## TASK GOAL
Write out every line of the entries below as a JSON list of strings, one string per line, and leave out any blank lines.

···

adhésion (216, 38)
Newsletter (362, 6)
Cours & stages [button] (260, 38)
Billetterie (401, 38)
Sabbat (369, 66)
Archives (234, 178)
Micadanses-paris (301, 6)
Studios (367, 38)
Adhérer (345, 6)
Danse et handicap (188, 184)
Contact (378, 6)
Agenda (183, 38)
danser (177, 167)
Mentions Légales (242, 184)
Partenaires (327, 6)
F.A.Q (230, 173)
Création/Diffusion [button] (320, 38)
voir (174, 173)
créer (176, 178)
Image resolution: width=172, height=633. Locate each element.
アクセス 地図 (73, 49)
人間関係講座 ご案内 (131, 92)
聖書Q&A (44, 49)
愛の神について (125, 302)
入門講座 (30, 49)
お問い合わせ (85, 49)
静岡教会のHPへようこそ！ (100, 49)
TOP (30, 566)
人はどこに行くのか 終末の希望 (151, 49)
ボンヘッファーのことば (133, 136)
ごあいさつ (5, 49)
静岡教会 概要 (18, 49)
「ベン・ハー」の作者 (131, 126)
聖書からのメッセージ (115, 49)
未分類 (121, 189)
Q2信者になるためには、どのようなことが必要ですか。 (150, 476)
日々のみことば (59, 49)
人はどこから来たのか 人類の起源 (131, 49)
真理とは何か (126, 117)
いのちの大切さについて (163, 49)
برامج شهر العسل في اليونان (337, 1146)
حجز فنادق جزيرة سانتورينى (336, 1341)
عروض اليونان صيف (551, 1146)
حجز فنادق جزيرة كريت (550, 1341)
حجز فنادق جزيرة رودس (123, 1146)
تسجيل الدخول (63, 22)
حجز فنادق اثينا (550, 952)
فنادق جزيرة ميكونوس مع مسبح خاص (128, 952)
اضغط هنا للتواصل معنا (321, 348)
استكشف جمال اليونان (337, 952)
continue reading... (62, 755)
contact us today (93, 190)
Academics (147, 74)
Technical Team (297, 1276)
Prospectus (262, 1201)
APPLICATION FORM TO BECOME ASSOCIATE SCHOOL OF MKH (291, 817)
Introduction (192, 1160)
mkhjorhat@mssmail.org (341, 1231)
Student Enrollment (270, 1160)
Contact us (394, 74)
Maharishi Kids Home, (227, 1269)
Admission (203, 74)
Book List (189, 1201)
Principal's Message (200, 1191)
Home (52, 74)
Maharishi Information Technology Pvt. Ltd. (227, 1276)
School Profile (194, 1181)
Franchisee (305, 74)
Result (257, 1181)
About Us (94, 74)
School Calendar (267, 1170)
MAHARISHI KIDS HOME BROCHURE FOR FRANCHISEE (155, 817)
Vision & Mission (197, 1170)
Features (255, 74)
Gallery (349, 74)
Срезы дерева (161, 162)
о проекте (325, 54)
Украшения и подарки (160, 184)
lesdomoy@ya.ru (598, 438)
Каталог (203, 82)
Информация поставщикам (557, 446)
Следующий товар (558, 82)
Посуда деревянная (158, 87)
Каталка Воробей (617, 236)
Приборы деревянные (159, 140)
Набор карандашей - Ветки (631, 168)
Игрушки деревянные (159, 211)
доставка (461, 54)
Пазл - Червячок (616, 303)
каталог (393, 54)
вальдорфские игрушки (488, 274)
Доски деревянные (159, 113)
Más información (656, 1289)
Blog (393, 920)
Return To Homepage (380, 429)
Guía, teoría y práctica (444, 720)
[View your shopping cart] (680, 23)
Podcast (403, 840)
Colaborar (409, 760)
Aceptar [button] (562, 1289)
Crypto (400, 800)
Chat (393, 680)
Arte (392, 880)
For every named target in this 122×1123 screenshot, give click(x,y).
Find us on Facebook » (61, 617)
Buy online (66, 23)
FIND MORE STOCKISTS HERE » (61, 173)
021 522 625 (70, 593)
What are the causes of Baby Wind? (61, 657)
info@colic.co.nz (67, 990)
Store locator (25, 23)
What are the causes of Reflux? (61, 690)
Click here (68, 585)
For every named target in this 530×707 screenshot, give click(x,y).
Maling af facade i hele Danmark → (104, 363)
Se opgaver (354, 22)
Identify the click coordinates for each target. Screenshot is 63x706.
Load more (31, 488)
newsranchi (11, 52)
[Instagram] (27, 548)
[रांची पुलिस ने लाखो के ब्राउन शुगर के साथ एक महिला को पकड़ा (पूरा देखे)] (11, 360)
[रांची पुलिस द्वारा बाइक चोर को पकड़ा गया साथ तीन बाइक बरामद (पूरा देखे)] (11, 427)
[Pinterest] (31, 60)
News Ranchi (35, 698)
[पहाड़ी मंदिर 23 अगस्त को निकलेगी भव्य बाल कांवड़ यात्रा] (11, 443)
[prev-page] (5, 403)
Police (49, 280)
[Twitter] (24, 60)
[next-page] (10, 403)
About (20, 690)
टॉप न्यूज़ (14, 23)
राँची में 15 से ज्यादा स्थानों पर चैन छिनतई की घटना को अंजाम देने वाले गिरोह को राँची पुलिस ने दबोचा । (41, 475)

···

## EXERCISE SOLUTION
[
  "adhésion (216, 38)",
  "Newsletter (362, 6)",
  "Cours & stages [button] (260, 38)",
  "Billetterie (401, 38)",
  "Sabbat (369, 66)",
  "Archives (234, 178)",
  "Micadanses-paris (301, 6)",
  "Studios (367, 38)",
  "Adhérer (345, 6)",
  "Danse et handicap (188, 184)",
  "Contact (378, 6)",
  "Agenda (183, 38)",
  "danser (177, 167)",
  "Mentions Légales (242, 184)",
  "Partenaires (327, 6)",
  "F.A.Q (230, 173)",
  "Création/Diffusion [button] (320, 38)",
  "voir (174, 173)",
  "créer (176, 178)",
  "Image resolution: width=172, height=633. Locate each element.",
  "アクセス 地図 (73, 49)",
  "人間関係講座 ご案内 (131, 92)",
  "聖書Q&A (44, 49)",
  "愛の神について (125, 302)",
  "入門講座 (30, 49)",
  "お問い合わせ (85, 49)",
  "静岡教会のHPへようこそ！ (100, 49)",
  "TOP (30, 566)",
  "人はどこに行くのか 終末の希望 (151, 49)",
  "ボンヘッファーのことば (133, 136)",
  "ごあいさつ (5, 49)",
  "静岡教会 概要 (18, 49)",
  "「ベン・ハー」の作者 (131, 126)",
  "聖書からのメッセージ (115, 49)",
  "未分類 (121, 189)",
  "Q2信者になるためには、どのようなことが必要ですか。 (150, 476)",
  "日々のみことば (59, 49)",
  "人はどこから来たのか 人類の起源 (131, 49)",
  "真理とは何か (126, 117)",
  "いのちの大切さについて (163, 49)",
  "برامج شهر العسل في اليونان (337, 1146)",
  "حجز فنادق جزيرة سانتورينى (336, 1341)",
  "عروض اليونان صيف (551, 1146)",
  "حجز فنادق جزيرة كريت (550, 1341)",
  "حجز فنادق جزيرة رودس (123, 1146)",
  "تسجيل الدخول (63, 22)",
  "حجز فنادق اثينا (550, 952)",
  "فنادق جزيرة ميكونوس مع مسبح خاص (128, 952)",
  "اضغط هنا للتواصل معنا (321, 348)",
  "استكشف جمال اليونان (337, 952)",
  "continue reading... (62, 755)",
  "contact us today (93, 190)",
  "Academics (147, 74)",
  "Technical Team (297, 1276)",
  "Prospectus (262, 1201)",
  "APPLICATION FORM TO BECOME ASSOCIATE SCHOOL OF MKH (291, 817)",
  "Introduction (192, 1160)",
  "mkhjorhat@mssmail.org (341, 1231)",
  "Student Enrollment (270, 1160)",
  "Contact us (394, 74)",
  "Maharishi Kids Home, (227, 1269)",
  "Admission (203, 74)",
  "Book List (189, 1201)",
  "Principal's Message (200, 1191)",
  "Home (52, 74)",
  "Maharishi Information Technology Pvt. Ltd. (227, 1276)",
  "School Profile (194, 1181)",
  "Franchisee (305, 74)",
  "Result (257, 1181)",
  "About Us (94, 74)",
  "School Calendar (267, 1170)",
  "MAHARISHI KIDS HOME BROCHURE FOR FRANCHISEE (155, 817)",
  "Vision & Mission (197, 1170)",
  "Features (255, 74)",
  "Gallery (349, 74)",
  "Срезы дерева (161, 162)",
  "о проекте (325, 54)",
  "Украшения и подарки (160, 184)",
  "lesdomoy@ya.ru (598, 438)",
  "Каталог (203, 82)",
  "Информация поставщикам (557, 446)",
  "Следующий товар (558, 82)",
  "Посуда деревянная (158, 87)",
  "Каталка Воробей (617, 236)",
  "Приборы деревянные (159, 140)",
  "Набор карандашей - Ветки (631, 168)",
  "Игрушки деревянные (159, 211)",
  "доставка (461, 54)",
  "Пазл - Червячок (616, 303)",
  "каталог (393, 54)",
  "вальдорфские игрушки (488, 274)",
  "Доски деревянные (159, 113)",
  "Más información (656, 1289)",
  "Blog (393, 920)",
  "Return To Homepage (380, 429)",
  "Guía, teoría y práctica (444, 720)",
  "[View your shopping cart] (680, 23)",
  "Podcast (403, 840)",
  "Colaborar (409, 760)",
  "Aceptar [button] (562, 1289)",
  "Crypto (400, 800)",
  "Chat (393, 680)",
  "Arte (392, 880)",
  "For every named target in this 122×1123 screenshot, give click(x,y).",
  "Find us on Facebook » (61, 617)",
  "Buy online (66, 23)",
  "FIND MORE STOCKISTS HERE » (61, 173)",
  "021 522 625 (70, 593)",
  "What are the causes of Baby Wind? (61, 657)",
  "info@colic.co.nz (67, 990)",
  "Store locator (25, 23)",
  "What are the causes of Reflux? (61, 690)",
  "Click here (68, 585)",
  "For every named target in this 530×707 screenshot, give click(x,y).",
  "Maling af facade i hele Danmark → (104, 363)",
  "Se opgaver (354, 22)",
  "Identify the click coordinates for each target. Screenshot is 63x706.",
  "Load more (31, 488)",
  "newsranchi (11, 52)",
  "[Instagram] (27, 548)",
  "[रांची पुलिस ने लाखो के ब्राउन शुगर के साथ एक महिला को पकड़ा (पूरा देखे)] (11, 360)",
  "[रांची पुलिस द्वारा बाइक चोर को पकड़ा गया साथ तीन बाइक बरामद (पूरा देखे)] (11, 427)",
  "[Pinterest] (31, 60)",
  "News Ranchi (35, 698)",
  "[पहाड़ी मंदिर 23 अगस्त को निकलेगी भव्य बाल कांवड़ यात्रा] (11, 443)",
  "[prev-page] (5, 403)",
  "Police (49, 280)",
  "[Twitter] (24, 60)",
  "[next-page] (10, 403)",
  "About (20, 690)",
  "टॉप न्यूज़ (14, 23)",
  "राँची में 15 से ज्यादा स्थानों पर चैन छिनतई की घटना को अंजाम देने वाले गिरोह को राँची पुलिस ने दबोचा । (41, 475)"
]